Russia honoured cold war-era Soviet double agent George Blake at a gala marking his 85th birthday in Moscow last night.
Blake, reviled in Britain as a traitor, was a British secret agent from 1944 until 1961, when he was jailed for 42 years after pleading guilty to spying for the Soviet Union. He escaped from prison in London in 1966 and has lived in Moscow since.
George Blake
Russia's SVR foreign intelligence service praised Blake at a special gala at its headquarters last night. SVR director Mikhail Fradkov decorated Blake with the Friendship Order and read out telegrams from Russia's leadership, it was reported.
In 1953 Blake tipped off the Soviet intelligence of plans by British and US secret services to build a tunnel into the Soviet-occupied zone of Berlin to tap into landline communication of the Soviet Army headquarters.

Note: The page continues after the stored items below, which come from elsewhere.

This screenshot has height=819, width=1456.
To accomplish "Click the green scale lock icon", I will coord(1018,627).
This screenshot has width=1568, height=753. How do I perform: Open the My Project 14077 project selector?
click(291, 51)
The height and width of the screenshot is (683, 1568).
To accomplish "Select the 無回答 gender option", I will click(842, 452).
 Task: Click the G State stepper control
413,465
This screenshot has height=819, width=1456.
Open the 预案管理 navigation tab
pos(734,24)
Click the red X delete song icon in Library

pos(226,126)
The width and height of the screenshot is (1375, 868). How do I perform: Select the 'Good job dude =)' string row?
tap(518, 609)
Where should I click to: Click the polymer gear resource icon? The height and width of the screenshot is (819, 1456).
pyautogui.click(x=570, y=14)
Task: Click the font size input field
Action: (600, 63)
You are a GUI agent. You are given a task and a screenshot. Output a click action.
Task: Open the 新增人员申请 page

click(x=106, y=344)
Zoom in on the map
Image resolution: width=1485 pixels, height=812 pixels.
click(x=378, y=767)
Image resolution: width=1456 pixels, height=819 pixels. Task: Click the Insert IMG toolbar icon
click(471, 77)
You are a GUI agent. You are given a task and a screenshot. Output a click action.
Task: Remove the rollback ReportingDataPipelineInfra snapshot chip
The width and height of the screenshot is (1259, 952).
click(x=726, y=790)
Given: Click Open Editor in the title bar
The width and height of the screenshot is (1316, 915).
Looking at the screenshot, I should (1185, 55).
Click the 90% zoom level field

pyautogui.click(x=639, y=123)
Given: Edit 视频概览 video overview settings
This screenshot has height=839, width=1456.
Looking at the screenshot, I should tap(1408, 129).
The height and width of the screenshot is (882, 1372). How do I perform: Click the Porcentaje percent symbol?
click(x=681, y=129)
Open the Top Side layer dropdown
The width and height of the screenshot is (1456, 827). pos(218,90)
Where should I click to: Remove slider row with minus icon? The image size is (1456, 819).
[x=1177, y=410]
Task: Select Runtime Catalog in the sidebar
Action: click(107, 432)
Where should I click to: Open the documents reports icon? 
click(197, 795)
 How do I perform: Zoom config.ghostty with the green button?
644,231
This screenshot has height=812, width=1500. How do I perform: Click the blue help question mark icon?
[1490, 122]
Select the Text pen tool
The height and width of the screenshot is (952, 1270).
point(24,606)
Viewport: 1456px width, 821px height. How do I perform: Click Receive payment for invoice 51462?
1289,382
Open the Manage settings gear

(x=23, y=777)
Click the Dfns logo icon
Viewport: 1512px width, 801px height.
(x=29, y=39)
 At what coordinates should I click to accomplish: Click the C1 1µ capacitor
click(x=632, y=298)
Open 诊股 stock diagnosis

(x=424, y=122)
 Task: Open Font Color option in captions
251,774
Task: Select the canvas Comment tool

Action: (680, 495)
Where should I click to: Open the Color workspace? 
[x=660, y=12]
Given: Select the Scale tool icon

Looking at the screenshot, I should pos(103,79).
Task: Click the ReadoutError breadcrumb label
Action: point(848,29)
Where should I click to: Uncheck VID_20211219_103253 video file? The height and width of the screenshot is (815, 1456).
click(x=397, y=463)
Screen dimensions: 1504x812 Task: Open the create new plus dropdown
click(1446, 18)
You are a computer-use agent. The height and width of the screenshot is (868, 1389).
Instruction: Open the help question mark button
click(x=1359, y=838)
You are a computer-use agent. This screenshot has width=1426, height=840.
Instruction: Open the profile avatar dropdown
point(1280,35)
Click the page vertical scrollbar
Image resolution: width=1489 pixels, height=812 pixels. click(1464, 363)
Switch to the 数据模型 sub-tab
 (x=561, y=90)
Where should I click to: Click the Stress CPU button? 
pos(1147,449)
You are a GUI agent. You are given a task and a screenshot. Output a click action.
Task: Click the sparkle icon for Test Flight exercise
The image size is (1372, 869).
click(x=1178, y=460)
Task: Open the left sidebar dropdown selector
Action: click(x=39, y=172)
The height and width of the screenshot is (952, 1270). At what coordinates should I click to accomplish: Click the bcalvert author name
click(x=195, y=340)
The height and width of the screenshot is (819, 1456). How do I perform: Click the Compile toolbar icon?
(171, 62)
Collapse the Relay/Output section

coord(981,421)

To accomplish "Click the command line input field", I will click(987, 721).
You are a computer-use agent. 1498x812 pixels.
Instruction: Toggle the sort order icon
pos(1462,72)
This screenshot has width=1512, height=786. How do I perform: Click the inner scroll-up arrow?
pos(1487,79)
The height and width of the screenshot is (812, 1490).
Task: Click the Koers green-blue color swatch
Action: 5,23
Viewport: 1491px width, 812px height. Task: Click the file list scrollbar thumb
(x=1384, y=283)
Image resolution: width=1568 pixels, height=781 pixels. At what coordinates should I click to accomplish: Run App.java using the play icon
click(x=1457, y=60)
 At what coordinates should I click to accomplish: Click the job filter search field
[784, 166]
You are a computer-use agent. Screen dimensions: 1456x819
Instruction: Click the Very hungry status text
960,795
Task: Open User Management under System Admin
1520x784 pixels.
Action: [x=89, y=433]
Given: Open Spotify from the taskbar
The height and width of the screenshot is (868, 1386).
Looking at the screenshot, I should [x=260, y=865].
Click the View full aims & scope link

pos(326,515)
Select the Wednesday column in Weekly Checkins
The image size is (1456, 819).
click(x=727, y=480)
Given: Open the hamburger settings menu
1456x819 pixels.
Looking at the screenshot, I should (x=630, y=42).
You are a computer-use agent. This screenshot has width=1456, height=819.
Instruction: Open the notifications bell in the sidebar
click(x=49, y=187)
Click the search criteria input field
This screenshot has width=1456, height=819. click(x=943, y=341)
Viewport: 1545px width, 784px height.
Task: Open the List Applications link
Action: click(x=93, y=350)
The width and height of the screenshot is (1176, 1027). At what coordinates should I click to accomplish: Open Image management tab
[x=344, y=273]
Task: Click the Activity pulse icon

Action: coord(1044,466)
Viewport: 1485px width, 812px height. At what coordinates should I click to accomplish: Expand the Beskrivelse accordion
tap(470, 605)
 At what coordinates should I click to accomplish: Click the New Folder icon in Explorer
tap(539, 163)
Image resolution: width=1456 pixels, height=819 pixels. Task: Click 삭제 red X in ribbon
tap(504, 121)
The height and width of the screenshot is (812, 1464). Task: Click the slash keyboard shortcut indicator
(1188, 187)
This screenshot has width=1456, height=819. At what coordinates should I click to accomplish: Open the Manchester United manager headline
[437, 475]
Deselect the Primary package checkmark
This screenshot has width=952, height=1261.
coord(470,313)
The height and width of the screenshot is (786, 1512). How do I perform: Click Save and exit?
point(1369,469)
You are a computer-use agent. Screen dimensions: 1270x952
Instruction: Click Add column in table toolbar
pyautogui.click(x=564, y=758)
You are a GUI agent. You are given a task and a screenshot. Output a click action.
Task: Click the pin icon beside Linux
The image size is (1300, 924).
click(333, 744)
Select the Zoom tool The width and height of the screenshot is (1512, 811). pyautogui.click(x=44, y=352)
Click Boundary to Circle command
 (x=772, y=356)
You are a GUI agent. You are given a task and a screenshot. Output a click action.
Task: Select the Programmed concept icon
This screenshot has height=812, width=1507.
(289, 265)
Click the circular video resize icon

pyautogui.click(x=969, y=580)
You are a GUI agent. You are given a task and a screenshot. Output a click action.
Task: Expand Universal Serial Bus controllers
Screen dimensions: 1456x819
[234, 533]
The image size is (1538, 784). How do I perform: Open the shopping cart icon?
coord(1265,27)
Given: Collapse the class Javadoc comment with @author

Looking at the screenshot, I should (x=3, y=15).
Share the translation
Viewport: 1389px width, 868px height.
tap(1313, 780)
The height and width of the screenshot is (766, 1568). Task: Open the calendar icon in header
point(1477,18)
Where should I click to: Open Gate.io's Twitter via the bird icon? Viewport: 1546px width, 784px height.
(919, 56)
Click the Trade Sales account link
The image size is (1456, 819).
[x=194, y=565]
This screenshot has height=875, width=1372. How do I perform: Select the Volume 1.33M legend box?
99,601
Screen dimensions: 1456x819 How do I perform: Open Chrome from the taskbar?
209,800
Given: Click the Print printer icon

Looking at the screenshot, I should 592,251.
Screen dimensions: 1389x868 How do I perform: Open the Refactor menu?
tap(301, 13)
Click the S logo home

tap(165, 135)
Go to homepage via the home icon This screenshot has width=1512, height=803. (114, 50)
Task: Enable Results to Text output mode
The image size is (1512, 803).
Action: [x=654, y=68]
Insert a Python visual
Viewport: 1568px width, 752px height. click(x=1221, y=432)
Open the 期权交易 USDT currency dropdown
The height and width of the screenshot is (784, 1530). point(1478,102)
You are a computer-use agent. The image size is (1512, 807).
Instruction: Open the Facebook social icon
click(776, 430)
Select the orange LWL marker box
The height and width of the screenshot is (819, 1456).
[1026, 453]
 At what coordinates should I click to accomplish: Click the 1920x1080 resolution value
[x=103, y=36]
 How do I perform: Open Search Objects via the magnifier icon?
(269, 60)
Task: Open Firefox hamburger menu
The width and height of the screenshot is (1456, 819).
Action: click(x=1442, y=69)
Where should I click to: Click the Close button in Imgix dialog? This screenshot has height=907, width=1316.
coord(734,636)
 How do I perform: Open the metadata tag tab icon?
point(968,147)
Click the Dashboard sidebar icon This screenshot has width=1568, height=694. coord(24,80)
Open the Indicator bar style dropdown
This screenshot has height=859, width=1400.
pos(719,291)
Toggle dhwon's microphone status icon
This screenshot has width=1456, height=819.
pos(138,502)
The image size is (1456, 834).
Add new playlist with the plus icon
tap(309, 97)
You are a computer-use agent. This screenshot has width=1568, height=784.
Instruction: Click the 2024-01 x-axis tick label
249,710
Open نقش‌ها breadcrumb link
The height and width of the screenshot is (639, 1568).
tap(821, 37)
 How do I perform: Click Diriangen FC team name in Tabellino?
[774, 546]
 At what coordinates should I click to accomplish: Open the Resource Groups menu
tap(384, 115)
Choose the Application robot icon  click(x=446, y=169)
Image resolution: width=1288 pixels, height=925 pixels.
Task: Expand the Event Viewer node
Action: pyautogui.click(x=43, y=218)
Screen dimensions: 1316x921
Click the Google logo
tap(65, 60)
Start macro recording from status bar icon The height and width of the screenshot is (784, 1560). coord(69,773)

The Soviets unearthed the tunnel in 1956 after it had been in operation for almost a year. But only after Blake's arrest in 1961 did Western intelligence officials realise Moscow had used its knowledge of the tunnel to misinform them.
Blake had admitted handing the Soviet Union hundreds of names of British agents. He left three children behind in Britain when he escaped from jail more than four decades ago and started a new family in Moscow.
"I feel very lucky to have lived to my age and to be in good health, and to have had a very interesting and very full and, in the end, a happy life," he said.